Oleh: Syaikh Abu Usamah Salim bin Ied Al-Hilali
Sesungguhnya tashfiyah (membersihkan) ajaran Islam dari ajaran-ajaran yang bukan bersumber dari Islam, (baik dalam masalah) aqidah, hukum dan akhlak, merupakan sebuah kewajiban. Agar Islam kembali bersinar, jernih, bersih dan murni sebagaimana yang diturunkan kepada Nabi Muhammad Shallallahu ‘alaihi wa sallam kemudian mentarbiyah (mendidik kembali) generasi muslim di atas agama Islam yang bersih ini dengan tarbiyah (pembinaan) keimanan yang dalam pengaruhnya, semua itu merupakan : Manhaj Dakwah Salafiyah yang selamat, dan kelompok yang mendapat pertolongan Allah dalam (mengadakan) perubahan.
Pertama: Mengapa Manhaj Salaf ?
Sudah semestinya setiap muslim (yang menghendaki keselamatan, merindukan kehidupan yang mulia, di dunia dan di akhirat), untuk memahami Kitab Allah Subhanahu wa Ta’ala dan Sunnah Rasulullah Shallallahu ‘alaihi wa sallam yang shahih dengan pemahaman sebaik-baik manusia yaitu para sahabat Nabi Shallallahu ‘alaihi wa sallam, tabi’in dan orang-orang yang mengikuti mereka dengan baik hingga hari kiamat.
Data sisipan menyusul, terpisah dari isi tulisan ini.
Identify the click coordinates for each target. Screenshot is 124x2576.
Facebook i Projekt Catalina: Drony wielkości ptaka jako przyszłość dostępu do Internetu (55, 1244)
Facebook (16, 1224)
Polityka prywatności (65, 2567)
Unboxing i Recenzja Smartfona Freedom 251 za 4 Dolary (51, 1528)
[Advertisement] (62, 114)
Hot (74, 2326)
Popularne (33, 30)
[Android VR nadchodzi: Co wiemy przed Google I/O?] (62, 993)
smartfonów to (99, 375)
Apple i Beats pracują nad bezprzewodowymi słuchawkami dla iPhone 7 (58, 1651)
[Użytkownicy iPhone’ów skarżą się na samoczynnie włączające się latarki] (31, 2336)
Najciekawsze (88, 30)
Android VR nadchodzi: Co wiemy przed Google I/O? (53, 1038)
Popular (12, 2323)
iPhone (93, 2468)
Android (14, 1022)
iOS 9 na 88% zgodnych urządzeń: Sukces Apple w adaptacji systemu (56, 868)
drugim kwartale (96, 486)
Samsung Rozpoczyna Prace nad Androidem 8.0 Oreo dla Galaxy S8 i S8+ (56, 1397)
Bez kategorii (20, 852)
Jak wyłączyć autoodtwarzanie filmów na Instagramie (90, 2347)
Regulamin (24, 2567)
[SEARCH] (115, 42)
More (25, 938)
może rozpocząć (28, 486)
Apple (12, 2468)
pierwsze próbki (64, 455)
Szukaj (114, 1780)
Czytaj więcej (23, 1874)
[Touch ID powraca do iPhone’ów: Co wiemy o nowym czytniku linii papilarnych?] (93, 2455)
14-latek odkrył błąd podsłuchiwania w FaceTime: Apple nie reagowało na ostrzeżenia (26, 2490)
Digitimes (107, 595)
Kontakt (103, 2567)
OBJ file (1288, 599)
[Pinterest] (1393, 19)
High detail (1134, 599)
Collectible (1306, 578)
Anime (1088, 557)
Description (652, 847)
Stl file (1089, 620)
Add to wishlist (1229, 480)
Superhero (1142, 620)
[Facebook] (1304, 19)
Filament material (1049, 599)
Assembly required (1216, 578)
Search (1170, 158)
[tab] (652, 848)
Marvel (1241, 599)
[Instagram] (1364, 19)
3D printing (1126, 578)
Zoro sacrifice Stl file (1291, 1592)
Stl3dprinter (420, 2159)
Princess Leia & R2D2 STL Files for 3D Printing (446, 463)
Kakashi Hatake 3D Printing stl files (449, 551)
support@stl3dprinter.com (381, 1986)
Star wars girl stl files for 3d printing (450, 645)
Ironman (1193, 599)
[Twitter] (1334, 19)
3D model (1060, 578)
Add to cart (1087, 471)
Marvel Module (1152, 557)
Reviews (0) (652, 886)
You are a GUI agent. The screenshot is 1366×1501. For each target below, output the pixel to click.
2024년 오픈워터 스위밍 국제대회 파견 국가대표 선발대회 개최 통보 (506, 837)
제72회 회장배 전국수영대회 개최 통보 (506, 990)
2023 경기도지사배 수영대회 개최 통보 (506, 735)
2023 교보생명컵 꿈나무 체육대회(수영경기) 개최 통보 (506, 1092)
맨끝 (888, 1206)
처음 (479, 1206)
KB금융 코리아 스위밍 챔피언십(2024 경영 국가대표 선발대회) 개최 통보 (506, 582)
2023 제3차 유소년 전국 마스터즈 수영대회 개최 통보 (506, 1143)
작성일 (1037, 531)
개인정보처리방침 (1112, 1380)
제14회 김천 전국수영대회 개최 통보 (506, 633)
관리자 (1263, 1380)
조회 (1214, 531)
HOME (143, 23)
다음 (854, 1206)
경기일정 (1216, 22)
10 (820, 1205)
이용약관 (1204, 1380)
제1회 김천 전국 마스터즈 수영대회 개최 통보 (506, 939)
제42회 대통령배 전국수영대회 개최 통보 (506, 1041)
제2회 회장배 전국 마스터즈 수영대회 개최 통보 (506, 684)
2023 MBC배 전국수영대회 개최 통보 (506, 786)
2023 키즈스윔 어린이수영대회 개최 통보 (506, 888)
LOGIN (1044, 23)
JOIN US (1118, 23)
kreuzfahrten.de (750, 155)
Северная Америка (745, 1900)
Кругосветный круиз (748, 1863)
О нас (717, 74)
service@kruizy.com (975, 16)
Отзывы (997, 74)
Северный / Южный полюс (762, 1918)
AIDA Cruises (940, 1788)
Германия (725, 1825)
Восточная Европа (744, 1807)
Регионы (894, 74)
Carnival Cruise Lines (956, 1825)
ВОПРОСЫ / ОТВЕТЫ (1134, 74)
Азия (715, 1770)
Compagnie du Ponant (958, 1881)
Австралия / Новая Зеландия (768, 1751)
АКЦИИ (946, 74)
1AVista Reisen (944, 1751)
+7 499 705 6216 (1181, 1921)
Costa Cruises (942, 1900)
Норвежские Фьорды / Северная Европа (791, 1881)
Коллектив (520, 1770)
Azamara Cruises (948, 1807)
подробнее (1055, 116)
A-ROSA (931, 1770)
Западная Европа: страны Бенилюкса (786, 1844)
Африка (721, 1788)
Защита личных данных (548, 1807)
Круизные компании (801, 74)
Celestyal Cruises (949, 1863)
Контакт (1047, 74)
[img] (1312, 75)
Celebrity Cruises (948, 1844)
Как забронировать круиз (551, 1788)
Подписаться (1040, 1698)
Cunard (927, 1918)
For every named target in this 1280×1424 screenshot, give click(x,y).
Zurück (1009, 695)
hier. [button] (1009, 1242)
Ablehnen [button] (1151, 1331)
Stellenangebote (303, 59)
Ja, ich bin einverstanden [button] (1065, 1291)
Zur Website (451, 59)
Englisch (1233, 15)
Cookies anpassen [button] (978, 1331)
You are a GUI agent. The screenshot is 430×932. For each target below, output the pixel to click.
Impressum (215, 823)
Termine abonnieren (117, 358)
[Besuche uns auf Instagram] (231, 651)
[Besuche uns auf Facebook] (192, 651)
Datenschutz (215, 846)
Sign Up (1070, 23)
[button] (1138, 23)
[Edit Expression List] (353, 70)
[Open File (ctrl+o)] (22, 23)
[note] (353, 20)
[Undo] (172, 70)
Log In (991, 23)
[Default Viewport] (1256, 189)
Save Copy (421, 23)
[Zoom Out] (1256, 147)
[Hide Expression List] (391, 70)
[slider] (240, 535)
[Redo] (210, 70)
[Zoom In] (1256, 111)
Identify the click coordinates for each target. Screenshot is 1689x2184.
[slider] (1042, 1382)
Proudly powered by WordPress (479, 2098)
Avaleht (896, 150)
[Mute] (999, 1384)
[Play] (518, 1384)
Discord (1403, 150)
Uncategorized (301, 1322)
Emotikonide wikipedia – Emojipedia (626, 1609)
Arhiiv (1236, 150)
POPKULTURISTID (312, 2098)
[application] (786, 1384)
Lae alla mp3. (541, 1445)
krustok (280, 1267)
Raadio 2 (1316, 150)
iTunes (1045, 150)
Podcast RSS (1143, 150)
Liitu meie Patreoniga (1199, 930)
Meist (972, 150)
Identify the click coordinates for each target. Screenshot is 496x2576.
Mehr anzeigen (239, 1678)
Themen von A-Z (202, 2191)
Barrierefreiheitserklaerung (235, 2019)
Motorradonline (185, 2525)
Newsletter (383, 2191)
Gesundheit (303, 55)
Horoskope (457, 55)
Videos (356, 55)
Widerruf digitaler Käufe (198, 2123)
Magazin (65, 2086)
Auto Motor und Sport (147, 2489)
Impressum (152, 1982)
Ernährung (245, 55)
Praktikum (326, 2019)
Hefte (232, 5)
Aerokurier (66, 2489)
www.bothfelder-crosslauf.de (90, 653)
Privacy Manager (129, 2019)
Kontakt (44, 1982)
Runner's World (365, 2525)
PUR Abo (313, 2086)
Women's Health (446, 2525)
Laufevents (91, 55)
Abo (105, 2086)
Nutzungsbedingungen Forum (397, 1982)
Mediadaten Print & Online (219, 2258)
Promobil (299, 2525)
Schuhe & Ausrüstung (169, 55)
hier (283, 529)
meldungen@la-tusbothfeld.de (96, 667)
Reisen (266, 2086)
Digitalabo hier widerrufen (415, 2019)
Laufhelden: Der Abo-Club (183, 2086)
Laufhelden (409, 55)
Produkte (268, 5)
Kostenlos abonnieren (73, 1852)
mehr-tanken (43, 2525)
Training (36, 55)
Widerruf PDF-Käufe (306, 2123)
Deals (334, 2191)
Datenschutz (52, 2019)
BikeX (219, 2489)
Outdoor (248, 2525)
Karena sekali-kali tidak akan tergambar oleh pemikiran, adanya sebuah pemahaman, atau suatu manhaj (metode) yang lebih benar dan lebih lurus dari pemahaman Salafus Shalih dan manhaj mereka, karena tidak akan menjadi baik urusan umat ini melainkan dengan cara yang dilakukan oleh umat yang pertama.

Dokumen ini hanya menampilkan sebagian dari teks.